If the bank manages to sell a foreclosed home, that amount is struck off the remaining debt. But the norm these days is that the property is put up for auction and nobody bids. That has meant the bank then takes over the house for just half its originally assessed value, and wipes the amount off the remaining debt — leaving the borrower still owing a bundle. The legislation passed last week raises the proportion the bank has to effectively pay in the event of non-sale to 60 percent.

The Platform for Mortgage Victims — the association staging the doorstep rallies — wants Spain to usher in U.S.-style mortgage legislation. But the Spanish Banking Association says that would wreck Spain's low interest rate mortgage system: Even now, as loan-shy banks raise rates, they can be below 3 percent, with repayment periods of as much as 40 years and no mandatory mortgage default insurance.

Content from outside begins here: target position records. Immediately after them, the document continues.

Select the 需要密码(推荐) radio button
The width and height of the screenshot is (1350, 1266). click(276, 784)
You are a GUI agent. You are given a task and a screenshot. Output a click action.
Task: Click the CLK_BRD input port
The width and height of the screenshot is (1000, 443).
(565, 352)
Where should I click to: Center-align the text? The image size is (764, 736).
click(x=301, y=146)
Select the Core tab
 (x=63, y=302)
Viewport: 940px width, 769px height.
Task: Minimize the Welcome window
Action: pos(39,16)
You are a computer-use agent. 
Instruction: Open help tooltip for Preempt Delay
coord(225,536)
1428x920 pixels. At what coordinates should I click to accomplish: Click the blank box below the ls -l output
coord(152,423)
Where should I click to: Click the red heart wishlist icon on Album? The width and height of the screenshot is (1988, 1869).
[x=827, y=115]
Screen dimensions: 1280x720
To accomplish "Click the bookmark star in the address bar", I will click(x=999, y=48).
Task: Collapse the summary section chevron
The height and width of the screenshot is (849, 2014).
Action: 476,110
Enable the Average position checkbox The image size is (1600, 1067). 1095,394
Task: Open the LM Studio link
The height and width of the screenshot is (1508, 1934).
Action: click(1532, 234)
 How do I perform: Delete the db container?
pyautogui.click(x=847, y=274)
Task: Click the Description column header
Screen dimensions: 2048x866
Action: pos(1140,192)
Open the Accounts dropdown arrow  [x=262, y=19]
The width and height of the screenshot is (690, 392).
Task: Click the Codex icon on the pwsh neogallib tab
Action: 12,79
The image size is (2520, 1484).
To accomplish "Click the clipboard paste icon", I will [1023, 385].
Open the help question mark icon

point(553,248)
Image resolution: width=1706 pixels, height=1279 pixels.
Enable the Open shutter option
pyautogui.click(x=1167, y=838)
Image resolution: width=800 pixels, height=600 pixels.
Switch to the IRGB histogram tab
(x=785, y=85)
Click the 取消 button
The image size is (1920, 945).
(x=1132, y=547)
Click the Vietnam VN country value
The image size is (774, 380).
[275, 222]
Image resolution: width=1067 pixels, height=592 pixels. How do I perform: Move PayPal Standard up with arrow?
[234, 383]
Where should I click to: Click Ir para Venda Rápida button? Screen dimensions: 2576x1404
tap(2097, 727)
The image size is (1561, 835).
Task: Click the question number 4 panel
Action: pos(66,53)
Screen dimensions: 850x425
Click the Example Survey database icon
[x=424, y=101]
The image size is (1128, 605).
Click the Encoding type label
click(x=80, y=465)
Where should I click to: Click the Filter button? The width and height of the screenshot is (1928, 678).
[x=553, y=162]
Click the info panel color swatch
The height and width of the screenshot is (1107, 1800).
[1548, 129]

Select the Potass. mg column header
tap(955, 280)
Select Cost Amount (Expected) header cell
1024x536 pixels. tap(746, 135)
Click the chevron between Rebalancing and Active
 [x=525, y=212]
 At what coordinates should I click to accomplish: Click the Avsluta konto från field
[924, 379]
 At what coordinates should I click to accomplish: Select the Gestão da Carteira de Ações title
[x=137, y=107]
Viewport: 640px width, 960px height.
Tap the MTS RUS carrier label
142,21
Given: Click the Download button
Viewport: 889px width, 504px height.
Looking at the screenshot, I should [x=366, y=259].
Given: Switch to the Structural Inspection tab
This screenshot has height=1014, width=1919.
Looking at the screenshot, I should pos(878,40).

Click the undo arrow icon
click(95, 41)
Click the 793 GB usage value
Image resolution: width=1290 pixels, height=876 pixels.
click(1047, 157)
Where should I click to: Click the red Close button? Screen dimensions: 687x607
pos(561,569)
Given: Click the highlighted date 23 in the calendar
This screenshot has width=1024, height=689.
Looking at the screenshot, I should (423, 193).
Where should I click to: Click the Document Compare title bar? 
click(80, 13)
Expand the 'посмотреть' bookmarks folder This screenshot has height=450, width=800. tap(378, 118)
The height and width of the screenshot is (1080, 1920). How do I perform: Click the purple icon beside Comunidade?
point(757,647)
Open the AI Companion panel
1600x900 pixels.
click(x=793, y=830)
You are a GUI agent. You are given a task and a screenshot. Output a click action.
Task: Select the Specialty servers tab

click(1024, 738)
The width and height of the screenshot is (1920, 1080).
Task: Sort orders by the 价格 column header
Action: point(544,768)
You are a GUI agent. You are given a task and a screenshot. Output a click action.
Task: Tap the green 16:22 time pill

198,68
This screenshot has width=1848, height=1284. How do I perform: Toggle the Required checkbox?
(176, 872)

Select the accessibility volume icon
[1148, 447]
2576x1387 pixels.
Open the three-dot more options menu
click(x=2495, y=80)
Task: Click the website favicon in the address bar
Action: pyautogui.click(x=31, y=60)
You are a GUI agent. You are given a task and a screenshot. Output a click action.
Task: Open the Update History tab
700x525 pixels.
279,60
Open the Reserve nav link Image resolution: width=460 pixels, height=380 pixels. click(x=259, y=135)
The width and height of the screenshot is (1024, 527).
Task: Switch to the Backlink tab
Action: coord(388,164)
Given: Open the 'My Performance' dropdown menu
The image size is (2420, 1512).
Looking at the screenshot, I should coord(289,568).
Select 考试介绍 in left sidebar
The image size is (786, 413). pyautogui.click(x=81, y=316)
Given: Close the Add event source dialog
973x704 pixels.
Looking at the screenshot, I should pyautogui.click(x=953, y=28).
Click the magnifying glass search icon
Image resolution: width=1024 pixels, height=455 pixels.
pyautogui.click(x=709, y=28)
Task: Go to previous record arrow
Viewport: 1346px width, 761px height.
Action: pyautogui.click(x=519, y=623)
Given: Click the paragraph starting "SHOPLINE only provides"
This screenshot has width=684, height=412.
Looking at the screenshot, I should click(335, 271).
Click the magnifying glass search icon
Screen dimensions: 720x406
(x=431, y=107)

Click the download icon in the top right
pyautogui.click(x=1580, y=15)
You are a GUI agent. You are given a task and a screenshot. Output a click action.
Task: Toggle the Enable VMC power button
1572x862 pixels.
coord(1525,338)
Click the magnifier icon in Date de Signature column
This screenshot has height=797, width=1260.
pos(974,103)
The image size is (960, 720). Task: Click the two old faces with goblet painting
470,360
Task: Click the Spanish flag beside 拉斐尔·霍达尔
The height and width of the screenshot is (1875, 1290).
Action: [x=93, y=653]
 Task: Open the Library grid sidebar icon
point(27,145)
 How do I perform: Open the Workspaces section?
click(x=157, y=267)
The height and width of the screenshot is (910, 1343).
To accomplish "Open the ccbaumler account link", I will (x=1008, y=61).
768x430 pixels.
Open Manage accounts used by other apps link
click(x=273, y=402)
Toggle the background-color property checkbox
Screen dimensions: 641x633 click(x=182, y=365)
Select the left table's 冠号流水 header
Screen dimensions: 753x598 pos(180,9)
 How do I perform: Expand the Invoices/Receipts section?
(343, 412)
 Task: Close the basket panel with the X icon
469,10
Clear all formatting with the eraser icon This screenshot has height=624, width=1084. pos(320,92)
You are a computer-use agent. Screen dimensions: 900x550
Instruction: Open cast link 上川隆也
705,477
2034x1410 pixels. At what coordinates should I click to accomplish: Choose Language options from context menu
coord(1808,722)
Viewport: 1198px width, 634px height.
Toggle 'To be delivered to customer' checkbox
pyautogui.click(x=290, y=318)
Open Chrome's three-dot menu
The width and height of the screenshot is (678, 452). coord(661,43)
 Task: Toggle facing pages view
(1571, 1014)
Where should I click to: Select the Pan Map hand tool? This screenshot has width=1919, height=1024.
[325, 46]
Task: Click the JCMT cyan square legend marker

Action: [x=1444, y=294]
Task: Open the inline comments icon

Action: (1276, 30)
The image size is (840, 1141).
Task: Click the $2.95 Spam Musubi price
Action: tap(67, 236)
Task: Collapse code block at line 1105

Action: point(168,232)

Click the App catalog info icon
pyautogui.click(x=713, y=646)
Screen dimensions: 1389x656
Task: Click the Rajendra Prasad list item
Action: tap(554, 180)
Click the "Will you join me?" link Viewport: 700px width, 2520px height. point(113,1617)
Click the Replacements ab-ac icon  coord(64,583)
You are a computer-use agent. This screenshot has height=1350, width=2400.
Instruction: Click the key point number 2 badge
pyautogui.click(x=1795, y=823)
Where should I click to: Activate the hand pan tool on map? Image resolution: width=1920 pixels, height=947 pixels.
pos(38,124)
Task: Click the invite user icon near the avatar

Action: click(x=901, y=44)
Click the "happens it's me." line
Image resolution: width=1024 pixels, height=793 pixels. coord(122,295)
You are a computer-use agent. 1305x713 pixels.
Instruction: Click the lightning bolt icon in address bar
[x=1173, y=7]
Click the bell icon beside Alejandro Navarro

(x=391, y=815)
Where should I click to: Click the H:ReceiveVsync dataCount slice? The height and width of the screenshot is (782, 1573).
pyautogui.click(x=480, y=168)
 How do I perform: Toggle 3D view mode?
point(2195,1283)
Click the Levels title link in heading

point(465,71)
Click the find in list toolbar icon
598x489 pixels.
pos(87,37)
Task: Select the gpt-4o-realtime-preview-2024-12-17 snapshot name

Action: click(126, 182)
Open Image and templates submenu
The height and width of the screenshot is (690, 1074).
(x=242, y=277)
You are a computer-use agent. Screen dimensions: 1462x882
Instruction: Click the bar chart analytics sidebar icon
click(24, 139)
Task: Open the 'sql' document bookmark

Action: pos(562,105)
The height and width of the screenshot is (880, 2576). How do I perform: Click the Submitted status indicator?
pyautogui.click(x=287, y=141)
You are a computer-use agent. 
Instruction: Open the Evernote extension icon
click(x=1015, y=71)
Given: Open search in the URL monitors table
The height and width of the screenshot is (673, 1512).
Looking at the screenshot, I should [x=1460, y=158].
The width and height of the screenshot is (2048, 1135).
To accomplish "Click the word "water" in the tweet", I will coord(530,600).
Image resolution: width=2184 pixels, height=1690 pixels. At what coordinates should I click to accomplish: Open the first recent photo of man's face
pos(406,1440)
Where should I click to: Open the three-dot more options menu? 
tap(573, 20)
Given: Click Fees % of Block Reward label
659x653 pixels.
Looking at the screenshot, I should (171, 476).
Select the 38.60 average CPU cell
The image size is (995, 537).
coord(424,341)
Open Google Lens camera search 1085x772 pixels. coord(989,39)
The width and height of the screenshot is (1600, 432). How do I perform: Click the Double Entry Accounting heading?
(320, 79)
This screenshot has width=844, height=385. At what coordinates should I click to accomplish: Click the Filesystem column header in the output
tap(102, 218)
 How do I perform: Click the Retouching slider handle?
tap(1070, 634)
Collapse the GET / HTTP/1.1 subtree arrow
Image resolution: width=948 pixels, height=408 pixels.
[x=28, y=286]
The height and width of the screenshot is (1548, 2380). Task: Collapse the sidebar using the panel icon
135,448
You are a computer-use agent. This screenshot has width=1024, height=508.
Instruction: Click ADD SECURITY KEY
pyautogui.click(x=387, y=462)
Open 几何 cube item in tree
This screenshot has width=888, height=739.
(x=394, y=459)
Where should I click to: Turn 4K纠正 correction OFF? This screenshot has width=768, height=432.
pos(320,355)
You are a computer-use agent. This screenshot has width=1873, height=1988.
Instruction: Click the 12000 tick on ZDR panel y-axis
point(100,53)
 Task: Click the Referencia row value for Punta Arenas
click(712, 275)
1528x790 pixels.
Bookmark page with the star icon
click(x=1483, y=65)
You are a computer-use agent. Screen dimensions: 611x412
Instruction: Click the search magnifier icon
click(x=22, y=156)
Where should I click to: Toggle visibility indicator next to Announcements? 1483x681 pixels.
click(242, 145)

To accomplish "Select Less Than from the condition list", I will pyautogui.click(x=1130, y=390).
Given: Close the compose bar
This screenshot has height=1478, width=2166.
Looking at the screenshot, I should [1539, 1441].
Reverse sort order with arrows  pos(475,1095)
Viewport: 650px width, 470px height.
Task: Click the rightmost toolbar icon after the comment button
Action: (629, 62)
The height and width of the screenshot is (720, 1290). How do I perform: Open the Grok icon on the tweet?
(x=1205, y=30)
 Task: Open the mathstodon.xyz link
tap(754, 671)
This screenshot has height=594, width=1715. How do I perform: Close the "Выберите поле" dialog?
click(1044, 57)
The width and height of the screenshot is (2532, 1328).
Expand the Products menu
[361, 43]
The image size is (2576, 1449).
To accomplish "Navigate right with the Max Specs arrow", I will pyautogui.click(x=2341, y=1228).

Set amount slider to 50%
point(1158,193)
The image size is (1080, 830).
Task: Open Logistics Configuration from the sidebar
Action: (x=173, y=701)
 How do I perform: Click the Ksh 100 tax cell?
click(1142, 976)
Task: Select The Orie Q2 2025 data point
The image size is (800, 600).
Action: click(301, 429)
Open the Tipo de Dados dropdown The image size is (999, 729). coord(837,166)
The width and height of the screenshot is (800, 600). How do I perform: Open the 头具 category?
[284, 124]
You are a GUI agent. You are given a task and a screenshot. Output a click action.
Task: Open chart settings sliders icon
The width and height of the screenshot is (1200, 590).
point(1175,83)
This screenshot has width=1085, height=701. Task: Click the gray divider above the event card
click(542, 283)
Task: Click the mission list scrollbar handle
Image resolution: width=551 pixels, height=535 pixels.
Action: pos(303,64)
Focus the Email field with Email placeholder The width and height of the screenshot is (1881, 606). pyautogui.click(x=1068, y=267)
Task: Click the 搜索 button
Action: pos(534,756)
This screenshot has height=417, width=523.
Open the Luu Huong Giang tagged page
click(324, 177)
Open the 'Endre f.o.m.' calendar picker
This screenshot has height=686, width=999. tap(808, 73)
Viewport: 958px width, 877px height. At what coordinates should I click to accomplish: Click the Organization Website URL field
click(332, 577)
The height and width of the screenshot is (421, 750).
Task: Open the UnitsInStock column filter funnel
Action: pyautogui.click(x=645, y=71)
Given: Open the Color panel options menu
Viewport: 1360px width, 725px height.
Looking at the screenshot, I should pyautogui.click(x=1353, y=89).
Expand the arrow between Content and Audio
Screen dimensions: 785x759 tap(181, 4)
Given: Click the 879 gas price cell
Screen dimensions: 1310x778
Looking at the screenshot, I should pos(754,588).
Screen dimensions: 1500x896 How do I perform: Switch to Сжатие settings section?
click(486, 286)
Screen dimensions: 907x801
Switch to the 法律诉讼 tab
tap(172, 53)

The result, it says, would be banks granting fewer, smaller and more costly loans that are repayable in a shorter time, meaning the nearly 98 percent of mortgage-holders who do make their payments on time would suffer.

"The good payers would be the ones to be hurt," it said.

But Rodriguez, a 56-year-old unemployed cleaning lady, said she fell victim to a rapacious system eager to lend money. She says she can barely read or write and gets confused in the thick gumbo of her financial woes, shared with her estranged husband.

Rodriguez and her husband Manuel, who worked as a painter and carpenter, took out a big second mortgage in 2006 to pay off debts, remodel their 3-bedroom apartment in this town outside Madrid and buy furniture and a new car.

"I did not even know what I was signing," Rodriguez says in a living room with empty shelves and a broken cuckoo clock, as three small Yorkshire terrier yapped at her heels.

Six months after taking out the mortgage, Rodriguez and her husband separated. Since then, she complains, he hasn't chipped in a dime toward the euro1,000-plus a month mortgage payment. She hasn't worked in nearly two-and-a-half years, and even when she did she earned just euro500 a month.

"They made it so easy. So easy," Rodriguez said of the credit. "If we had not bought anything or done all this, we would not owe anything now."